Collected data
• • •

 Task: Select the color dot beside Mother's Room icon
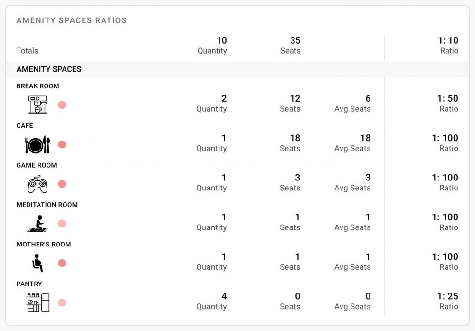(62, 263)
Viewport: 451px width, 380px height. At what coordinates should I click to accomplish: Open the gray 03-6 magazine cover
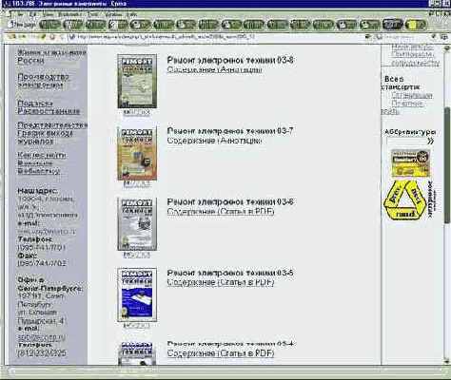(137, 224)
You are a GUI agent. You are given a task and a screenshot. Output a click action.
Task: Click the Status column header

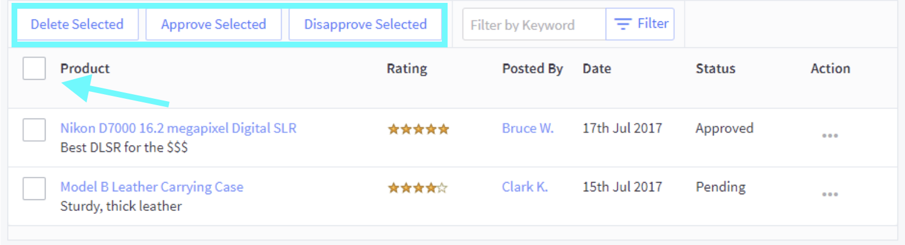coord(715,69)
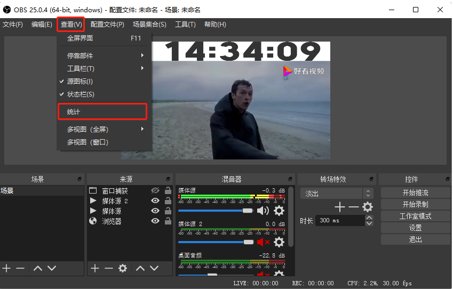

• • •

Work to complete:
Your output must match the records word for word, apart from the images, which are left out.

Reply to the exercise:
 Task: Select the color dot beside Mother's Room icon
(62, 263)
Viewport: 451px width, 380px height. At what coordinates should I click to accomplish: Open the gray 03-6 magazine cover
(137, 224)
You are a GUI agent. You are given a task and a screenshot. Output a click action.
Task: Click the Status column header

coord(715,69)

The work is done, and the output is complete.